Hch 1,1-11: “Cuando el Espíritu Santo descienda sobre vosotros, recibiréis fuerza para ser mis testigos en Jerusalén, en toda Judea, en Samaria y hasta los confines del mundo”.
Sal 46: Dios asciende entre aclamaciones; el Señor al son de trompetas.
Ef 1,17-23: Ella es su cuerpo, plenitud del que lo acaba todo en todos.
Mc 16,15-20: Ascendió al cielo y se sentó a la derecha de Dios.
¡Qué alto se nos va Cristo! Hasta parecer inalcanzable… o para haciéndonos ver que es allí donde nosotros también tenemos que ir, donde el Padre nos tiene reservado un lugar realmente encumbrado.
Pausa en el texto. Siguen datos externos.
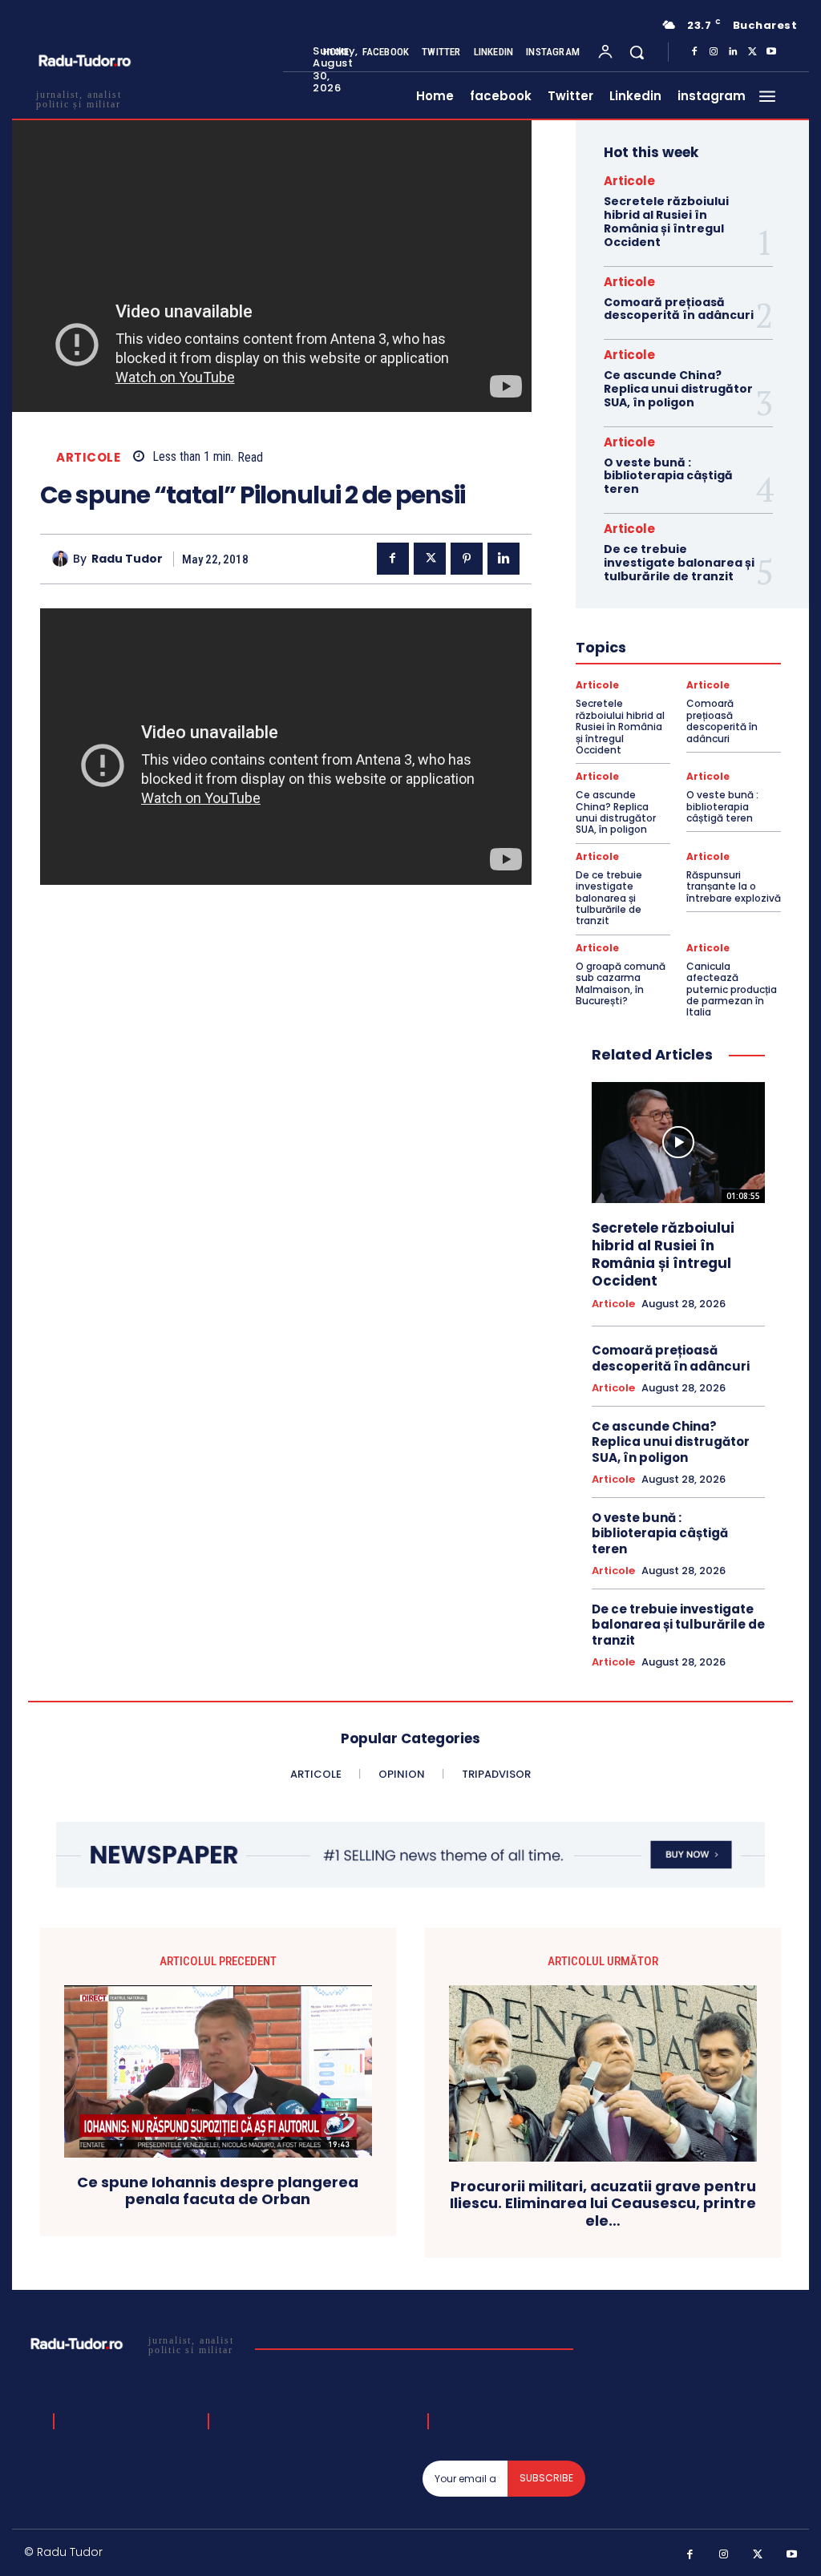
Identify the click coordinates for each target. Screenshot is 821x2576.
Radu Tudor (127, 559)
Desde muy pequeños nuestros padres nos enseñaron a desear alturas. Nos sostenían en sus brazos, apoyaban sus mejillas contra las nuestras y nos besaban, nos elevaban por encima de sus cabezas, nos han sentado a la misma mesa… Y después, han participado de nuestros primeros pasos, pendientes de que las caídas no fueran excesivamente duras, nos han dejado ir (con hora de llegada), se han alegrado de nuestro logros, pequeñas o medianas cumbres escaladas. Han sido promotores y acompañantes de nuestro crecimiento, para llevarnos siempre a algo más. Nos acostumbraron a sentirnos en ascenso, ellos mayores, nosotros pequeños y no dejamos de aspirar a un ir a más. El encuentro con quienes son más (en experiencia, sabiduría, amistad con Dios… nos permite avanzar, al menos hasta donde están ellos, aunque en un camino que lleva su tiempo).
Los Once tuvieron un encuentro con Jesús resucitado mientras estaban a la mesa. Ya deja pistas el evangelista Marcos sobre dónde le gusta al Señor encontrarse con nosotros. A la hora comer los centenos se nivelan, ni el alto es tan alto, ni el bajo tan enano, a no ser por un despropósito premeditado que supondría crear mesas distintas (como se quejaba san Pablo a los corintios). No es que Cristo no se vaya a hacer presente en nuestra pequeñez, pero a veces pide que nos elevemos, al menos un poco, o un mucho, depende de qué esté pidiendo. La mesa compartida es signo de comunión; allí el corazón humano asciende y asciende, porque se une al corazón de Dios, que es comunión de amor.
Luego les deja tarea, mandando lo que debe para quienes quieran seguir creciendo. La noticia del Señor resucitado no la pueden contener cercada entre ellos; deben comunicarla, anunciando el Evangelio a toda la creación. Deben ser cauce para que cada hombre pueda tener esa experiencia personal de que Cristo realmente está vivo y revoluciona con Vida de resucitado la vida propia.
Surgen algunas preguntas a raíz de las palabras del evangelista: “El que crea y se bautice, se salvará”. ¿Podrá creer el que no haya experimentado que Él realmente vive? ¿Se dejará transformar para crecer con su mensaje de salvación? Cuando no crecemos en Cristo, aumentamos en paradojas: llamarse cristiano sin conocerlo a Él, recibir el bautismo ignorando la salvación que nos trae. ¿Nos acompañan a nosotros, cristianos esas señales de las que habla Marcos que muestran la presencia poderosa de Dios en sus hijos, capaces de vencer al mal, no amedrentarse ante los peligros, ser mediadores para la salud?
Uno de los peligros del creyente consiste en creerse ya suficientemente crecido en vez de en transformación progresiva y continua. Esto nos llevaría a renunciar a que el Señor nos vaya cotidianamente elevando con su Espíritu, no dejándole trabajar, por no dejarnos interpelar por su misericordia, alimento de enjundia que nos nutre y hace crecer.
El progreso cristiano, su crecimiento, depende, no solo de lo que recibe, sino también de lo que da. Nada más ascender al cielo el Señor, los Once “salieron a predicar por todas partes”. Haberse reservado el Evangelio para ellos, los habría empequeñecido. Crecer en la relación con Cristo va de la mano con trabajar para hacer crecer a la Iglesia, la familia de los que creen en el Señor muerte y resucitado, en la morada del Espíritu, que nos lleva a la gloria, a las mismas alturas de Jesucristo sentado a la derecha del Padre. Como el Padre lo ha hecho crecer hasta su nivel en su humanidad glorificado, así, por el Hijo, nos hará también a nosotros elevarnos si nos dejamos amar y amamos como Él nos pide.